Deep Tech For Net Zero @ Climafix 2025
Join us on 12th September at IIT Madras Research Park, from 10.00 AM to 01.30 PM, for an engaging session on Deep Tech for Net Zero.
Deep tech is revolutionizing the journey to net zero by harnessing advanced technologies—like artificial intelligence and new materials—to drive deep emission cuts and unlock sustainable growth. By integrating these breakthroughs across sectors, we can accelerate decarbonization and build resilient, future-ready economies.

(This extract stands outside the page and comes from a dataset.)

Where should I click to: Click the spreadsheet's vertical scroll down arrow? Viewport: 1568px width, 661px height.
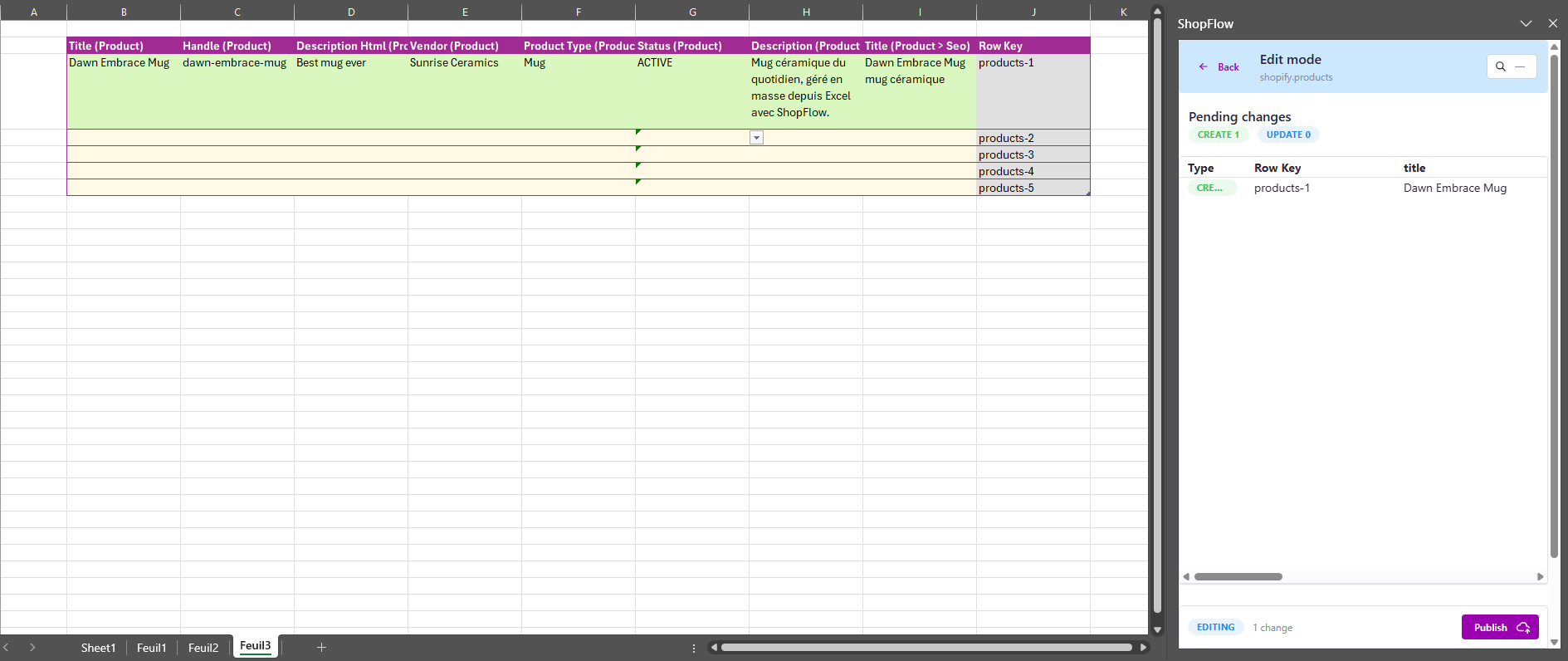tap(1157, 629)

All in all, it’s a bold and transformative way to tackle climate change!
Why is “Deep Tech for Net Zero” impactful in today’s world?
It acts as a facilitator for Global Decarbonization Initiatives.
In India alone, the deep tech sector now includes nearly 4,000 startups, with over 480 new ones added in 2023 and strong government backing through a ₹10,000 crore fund.
On the environmental front, deep tech solutions like carbon capture, green hydrogen, and AI are vital for addressing 85% of global CO₂ emissions from energy, with major emission cuts expected in the next decade.
Looking at the market, funding for deep tech startups in India rose 78% in 2024 to $1.6 billion, while global investment in clean energy deep tech jumped from $1.9 billion in 2019 to $11.6 billion in 2023.
With such rapid growth and a crucial role in climate action, focusing on deep tech for net zero is more important than ever.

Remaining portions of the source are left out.